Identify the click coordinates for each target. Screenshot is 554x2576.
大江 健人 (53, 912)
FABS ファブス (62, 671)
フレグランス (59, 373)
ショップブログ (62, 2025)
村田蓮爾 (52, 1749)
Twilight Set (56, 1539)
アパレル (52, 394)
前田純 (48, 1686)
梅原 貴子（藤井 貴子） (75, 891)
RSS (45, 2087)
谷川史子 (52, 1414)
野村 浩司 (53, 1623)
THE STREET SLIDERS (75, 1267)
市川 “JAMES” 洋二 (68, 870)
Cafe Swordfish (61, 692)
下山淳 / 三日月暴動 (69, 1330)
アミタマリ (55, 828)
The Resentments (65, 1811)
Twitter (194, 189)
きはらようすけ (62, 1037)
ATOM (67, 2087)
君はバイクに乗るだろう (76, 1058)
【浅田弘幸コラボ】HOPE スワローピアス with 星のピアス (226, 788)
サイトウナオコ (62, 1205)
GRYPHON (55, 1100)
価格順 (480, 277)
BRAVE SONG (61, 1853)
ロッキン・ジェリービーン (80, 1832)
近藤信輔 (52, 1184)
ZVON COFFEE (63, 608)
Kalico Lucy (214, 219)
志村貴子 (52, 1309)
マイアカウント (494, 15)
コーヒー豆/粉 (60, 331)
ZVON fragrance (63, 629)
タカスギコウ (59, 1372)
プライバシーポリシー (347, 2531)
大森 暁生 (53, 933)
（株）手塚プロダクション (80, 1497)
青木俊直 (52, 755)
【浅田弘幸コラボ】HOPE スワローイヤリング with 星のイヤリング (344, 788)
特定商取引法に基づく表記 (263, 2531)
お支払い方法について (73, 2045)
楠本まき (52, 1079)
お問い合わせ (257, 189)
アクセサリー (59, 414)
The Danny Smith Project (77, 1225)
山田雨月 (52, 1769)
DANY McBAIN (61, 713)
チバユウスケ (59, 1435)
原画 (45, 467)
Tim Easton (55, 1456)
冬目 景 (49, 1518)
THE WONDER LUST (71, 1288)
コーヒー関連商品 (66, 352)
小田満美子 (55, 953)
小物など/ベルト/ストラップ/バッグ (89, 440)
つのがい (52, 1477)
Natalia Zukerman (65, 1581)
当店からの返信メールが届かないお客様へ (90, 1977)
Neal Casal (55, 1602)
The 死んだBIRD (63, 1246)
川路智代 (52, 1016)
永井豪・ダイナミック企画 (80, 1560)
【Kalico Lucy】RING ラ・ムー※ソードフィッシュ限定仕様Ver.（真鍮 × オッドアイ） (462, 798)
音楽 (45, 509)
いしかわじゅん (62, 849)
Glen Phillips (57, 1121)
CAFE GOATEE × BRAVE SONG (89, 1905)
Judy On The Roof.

....

Put the records from the line containing "大森 暁生 (53, 933)" through the line containing "つのがい (52, 1477)" into a numbered list, both of those lines included.

1. 大森 暁生 (53, 933)
2. （株）手塚プロダクション (80, 1497)
3. 青木俊直 (52, 755)
4. 【浅田弘幸コラボ】HOPE スワローイヤリング with 星のイヤリング (344, 788)
5. 特定商取引法に基づく表記 (263, 2531)
6. お支払い方法について (73, 2045)
7. 楠本まき (52, 1079)
8. お問い合わせ (257, 189)
9. アクセサリー (59, 414)
10. The Danny Smith Project (77, 1225)
11. 山田雨月 (52, 1769)
12. DANY McBAIN (61, 713)
13. チバユウスケ (59, 1435)
14. 原画 (45, 467)
15. Tim Easton (55, 1456)
16. 冬目 景 (49, 1518)
17. THE WONDER LUST (71, 1288)
18. コーヒー関連商品 (66, 352)
19. 小田満美子 (55, 953)
20. 小物など/ベルト/ストラップ/バッグ (89, 440)
21. つのがい (52, 1477)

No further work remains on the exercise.